§ **Task statement**: From the data that follows, print exactly the lines starting at the one containing "You are a GUI" and ending at the one containing "The height and width of the screenshot is (784, 1562)."; include both of them and nothing more.

§ **Provided material**:

§

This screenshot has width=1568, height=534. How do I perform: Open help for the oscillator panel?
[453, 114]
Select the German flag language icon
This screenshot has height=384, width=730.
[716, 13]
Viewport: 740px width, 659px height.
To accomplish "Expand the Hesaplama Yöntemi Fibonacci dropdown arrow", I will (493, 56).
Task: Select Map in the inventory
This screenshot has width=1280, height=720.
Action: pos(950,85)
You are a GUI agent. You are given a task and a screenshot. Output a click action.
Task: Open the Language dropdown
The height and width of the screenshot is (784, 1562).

§

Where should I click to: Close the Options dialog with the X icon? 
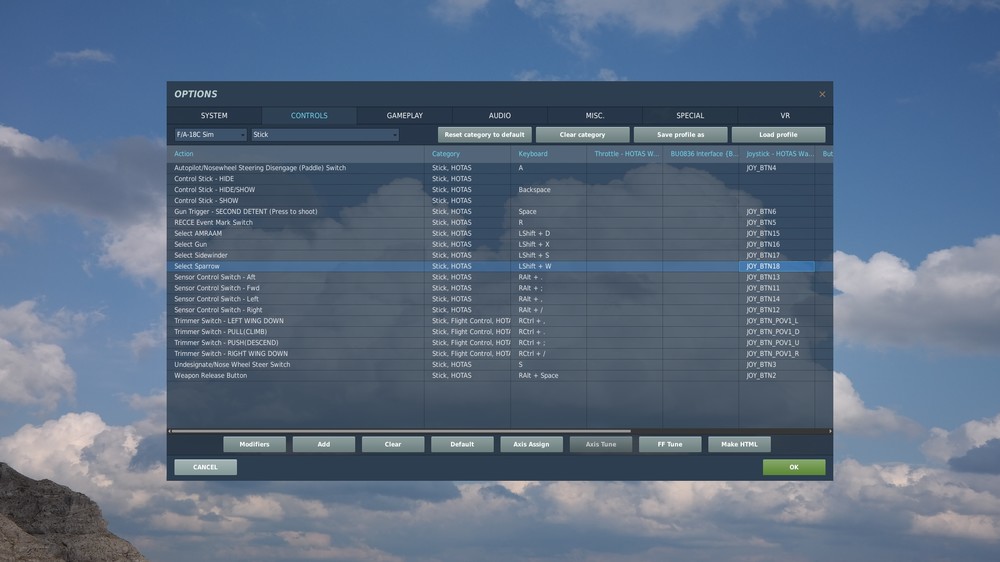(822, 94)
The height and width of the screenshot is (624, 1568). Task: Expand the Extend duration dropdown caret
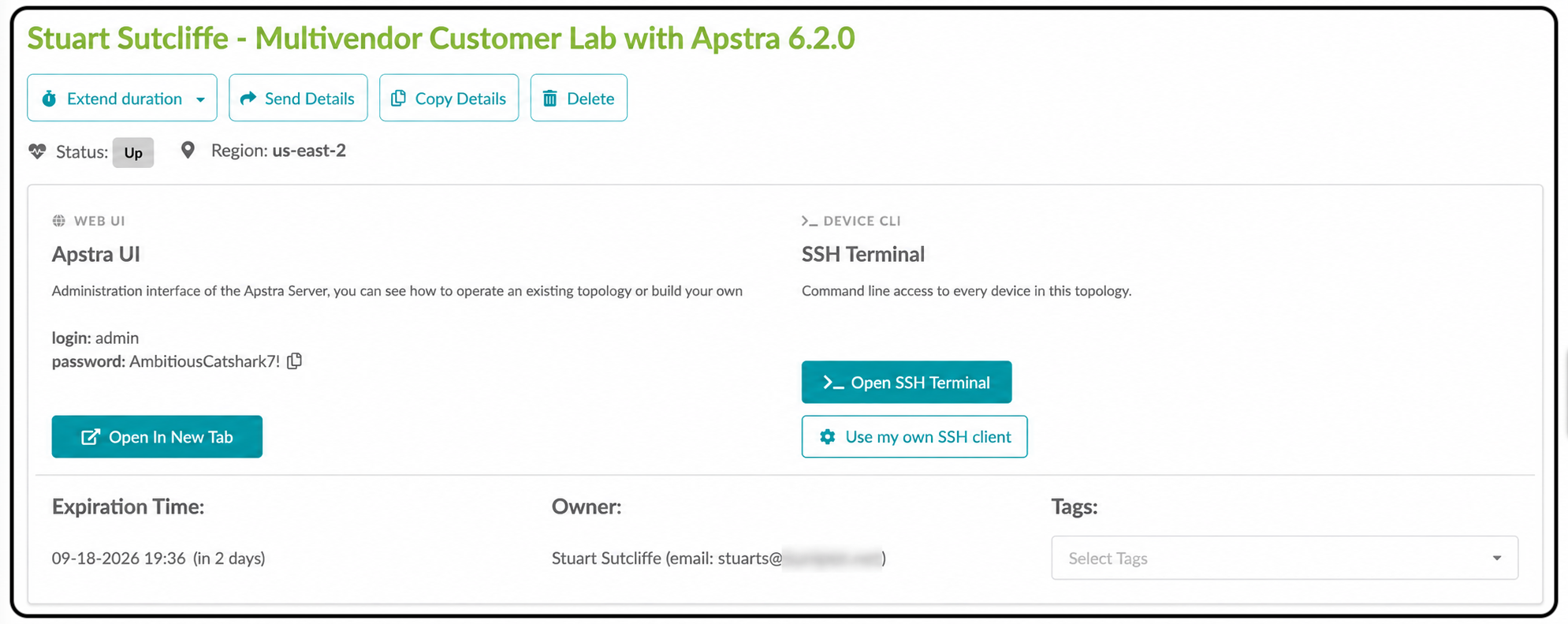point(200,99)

§

§ **Solution to the exercise**:
You are a GUI agent. You are given a task and a screenshot. Output a click action.
Task: Open the Language dropdown
The height and width of the screenshot is (784, 1562).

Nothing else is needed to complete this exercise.